## Material for this task
━━━
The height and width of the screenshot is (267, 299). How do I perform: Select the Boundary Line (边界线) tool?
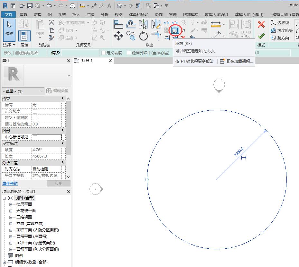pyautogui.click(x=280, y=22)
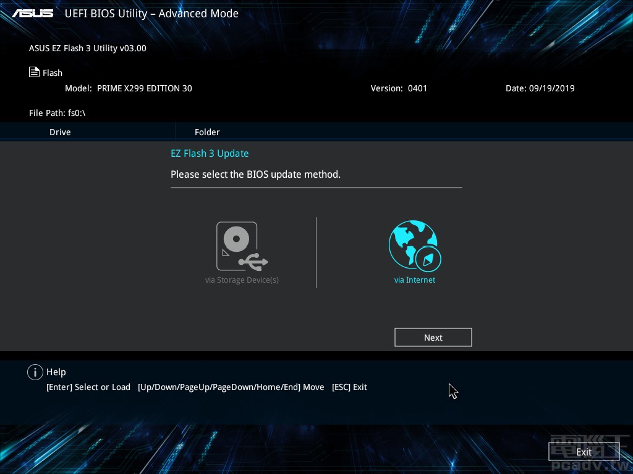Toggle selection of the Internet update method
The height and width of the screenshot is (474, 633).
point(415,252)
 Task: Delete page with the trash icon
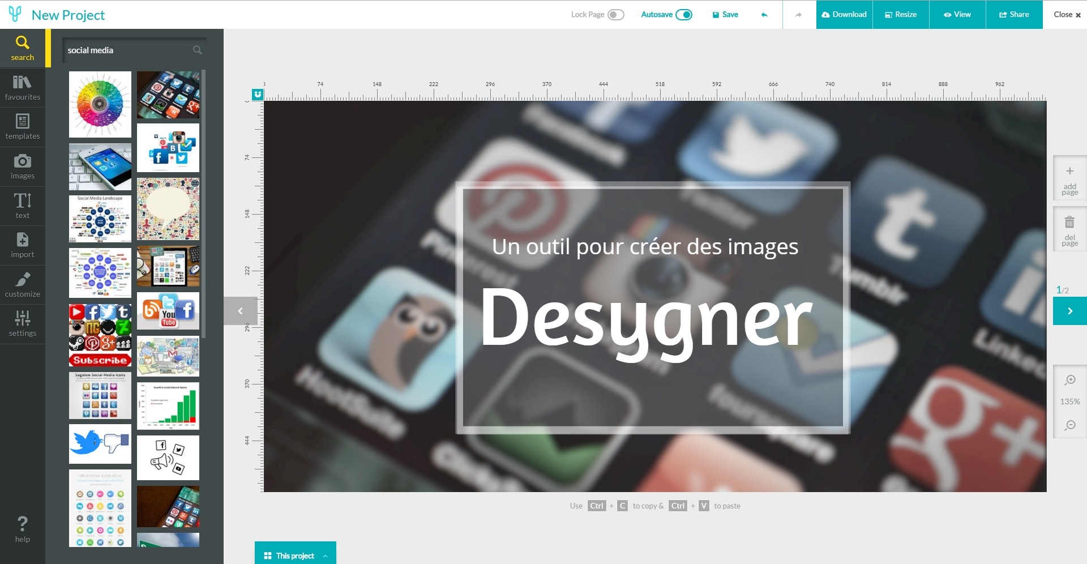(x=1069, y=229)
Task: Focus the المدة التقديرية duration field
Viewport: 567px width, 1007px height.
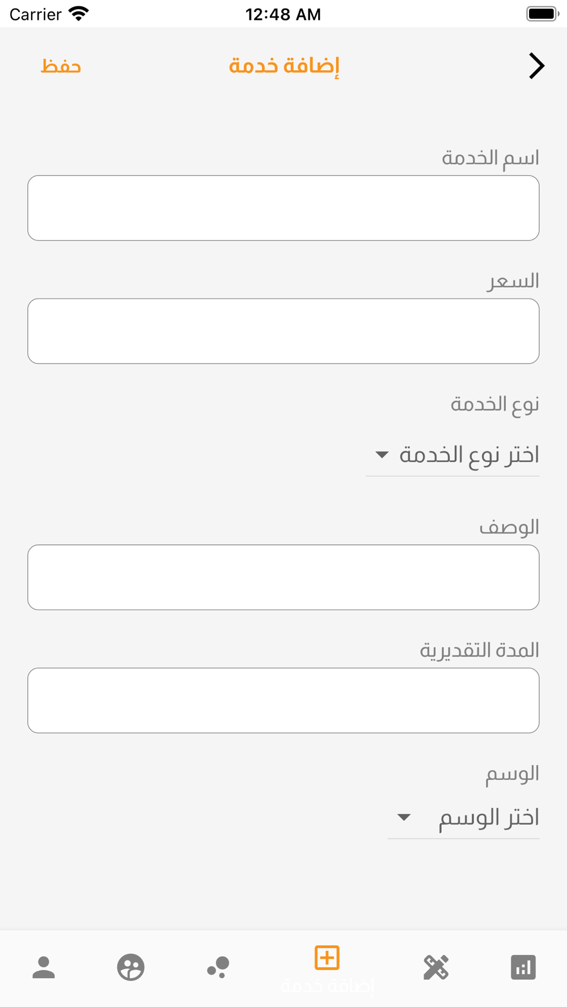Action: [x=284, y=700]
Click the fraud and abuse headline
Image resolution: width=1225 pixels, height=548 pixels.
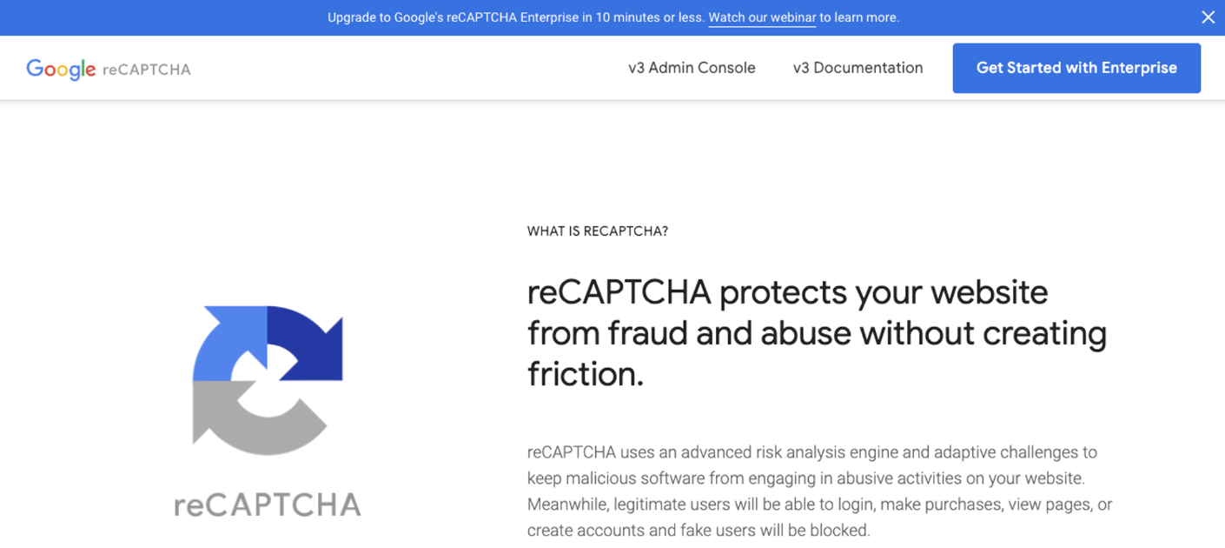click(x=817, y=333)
━━━
## What you have to do
Starting with the line that contains "Click the fraud and abuse headline" and going on through the end of the records above, write those lines out again, requests included, with every coordinate in the answers multiplied by 2.5 and rounded to a whole number, halves rounding up. Leave the pictures out.

## Response to this exercise
Click the fraud and abuse headline
Image resolution: width=1225 pixels, height=548 pixels.
click(x=2043, y=833)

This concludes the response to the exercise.